Ces communiqués ont essentiellement, comme chacun sait, un objectif publicitaire, mais on peut souvent y déceler, quand il s’agit de théâtre sérieux, des informations intéressant le grand public, et d’ailleurs les rédactions n’hésitent pas à y puiser. En revanche ceux de ladite entreprise, ne servant nullement l’art, ne sont naturellement pas publiés par les journaux les plus importants. Néanmoins l’entreprise, avec un entêtement obstiné, arrose les rédactions de ses communiqués publicitaires presque quotidiennement. Depuis des années, été comme hiver, c’est toujours le même vieil huissier qui bat le pavé pour les distribuer et qui est déjà connu comme le loup blanc dans les rédactions.

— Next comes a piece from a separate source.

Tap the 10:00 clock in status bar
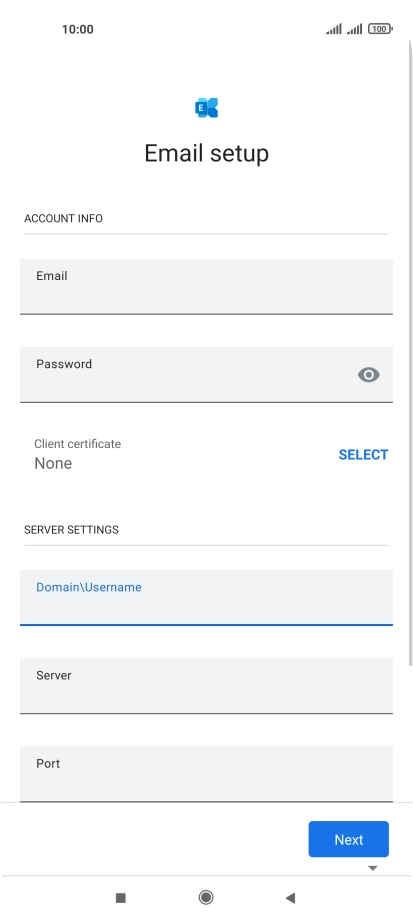This screenshot has width=413, height=919. (x=78, y=29)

Dans celle d’un des journaux de Pest, Nándor Erényi[8], sur le bureau de qui depuis des années le vieil huissier les dépose trois à quatre fois par semaine, les lance sans mot dire dans la corbeille, sans même jeter un coup d’œil sur l’écriture lithographiée, sous les yeux du vieil huissier. Depuis des années, été comme hiver, toujours avec le même geste.

Pendant des années, le vieil huissier n’a fait aucune remarque. Il n’avait même pas dû dire à son patron ce que devenaient les communiqués dans cette rédaction parce que s’il l’avait dit, on ne l’y aurait plus envoyé.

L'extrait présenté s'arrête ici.